→ **GIVEN EXERCISE**
Copy out the records below word for word, starting with the line that contains "Where should I click to: Click Sara" and ending with the line that contains "Looking at the screenshot, I should point(486,543).", with both of those lines included.

[Collection entries]

◆ ◆ ◆ ◆ ◆ ◆ ◆

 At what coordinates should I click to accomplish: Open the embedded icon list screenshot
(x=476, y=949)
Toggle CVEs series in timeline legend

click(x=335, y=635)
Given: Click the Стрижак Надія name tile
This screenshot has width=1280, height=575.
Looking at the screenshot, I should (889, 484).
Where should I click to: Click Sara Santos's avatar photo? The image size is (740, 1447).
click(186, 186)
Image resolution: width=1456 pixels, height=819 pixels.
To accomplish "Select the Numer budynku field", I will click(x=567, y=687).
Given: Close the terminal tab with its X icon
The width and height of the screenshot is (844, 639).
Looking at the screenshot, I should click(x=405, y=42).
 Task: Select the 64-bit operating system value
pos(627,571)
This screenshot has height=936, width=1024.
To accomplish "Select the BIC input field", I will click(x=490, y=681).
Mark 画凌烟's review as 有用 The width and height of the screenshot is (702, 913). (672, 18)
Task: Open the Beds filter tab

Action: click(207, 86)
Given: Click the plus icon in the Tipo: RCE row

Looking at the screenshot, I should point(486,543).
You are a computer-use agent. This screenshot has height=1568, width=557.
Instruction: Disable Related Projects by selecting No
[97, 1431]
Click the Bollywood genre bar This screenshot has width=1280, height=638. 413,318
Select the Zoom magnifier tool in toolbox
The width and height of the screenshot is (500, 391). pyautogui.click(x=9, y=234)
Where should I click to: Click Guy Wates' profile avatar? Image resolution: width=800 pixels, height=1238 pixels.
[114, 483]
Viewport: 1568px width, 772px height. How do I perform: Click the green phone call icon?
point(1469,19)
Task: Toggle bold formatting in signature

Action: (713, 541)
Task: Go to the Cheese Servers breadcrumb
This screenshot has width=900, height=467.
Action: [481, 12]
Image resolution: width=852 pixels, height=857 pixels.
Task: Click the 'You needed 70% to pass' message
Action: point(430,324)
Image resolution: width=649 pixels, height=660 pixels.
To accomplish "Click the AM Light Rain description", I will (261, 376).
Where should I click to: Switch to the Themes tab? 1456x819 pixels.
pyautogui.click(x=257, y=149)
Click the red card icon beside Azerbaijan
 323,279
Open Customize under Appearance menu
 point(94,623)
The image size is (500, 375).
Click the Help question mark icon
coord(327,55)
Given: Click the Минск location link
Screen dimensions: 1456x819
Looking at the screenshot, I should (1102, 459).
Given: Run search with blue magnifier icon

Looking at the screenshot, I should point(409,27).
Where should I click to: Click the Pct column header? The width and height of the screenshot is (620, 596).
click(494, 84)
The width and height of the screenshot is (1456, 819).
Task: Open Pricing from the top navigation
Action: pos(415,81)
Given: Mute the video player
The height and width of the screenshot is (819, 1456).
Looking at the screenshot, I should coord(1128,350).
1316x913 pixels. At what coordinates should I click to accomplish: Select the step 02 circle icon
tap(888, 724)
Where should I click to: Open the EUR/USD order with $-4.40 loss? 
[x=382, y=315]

◆ ◆ ◆ ◆ ◆ ◆ ◆

→ **SOLUTION FOR THIS EXERCISE**
Where should I click to: Click Sara Santos's avatar photo? The image size is (740, 1447).
click(186, 186)
Image resolution: width=1456 pixels, height=819 pixels.
To accomplish "Select the Numer budynku field", I will click(x=567, y=687).
Given: Close the terminal tab with its X icon
The width and height of the screenshot is (844, 639).
Looking at the screenshot, I should click(x=405, y=42).
 Task: Select the 64-bit operating system value
pos(627,571)
This screenshot has height=936, width=1024.
To accomplish "Select the BIC input field", I will click(x=490, y=681).
Mark 画凌烟's review as 有用 The width and height of the screenshot is (702, 913). (672, 18)
Task: Open the Beds filter tab

Action: click(207, 86)
Given: Click the plus icon in the Tipo: RCE row

Looking at the screenshot, I should point(486,543).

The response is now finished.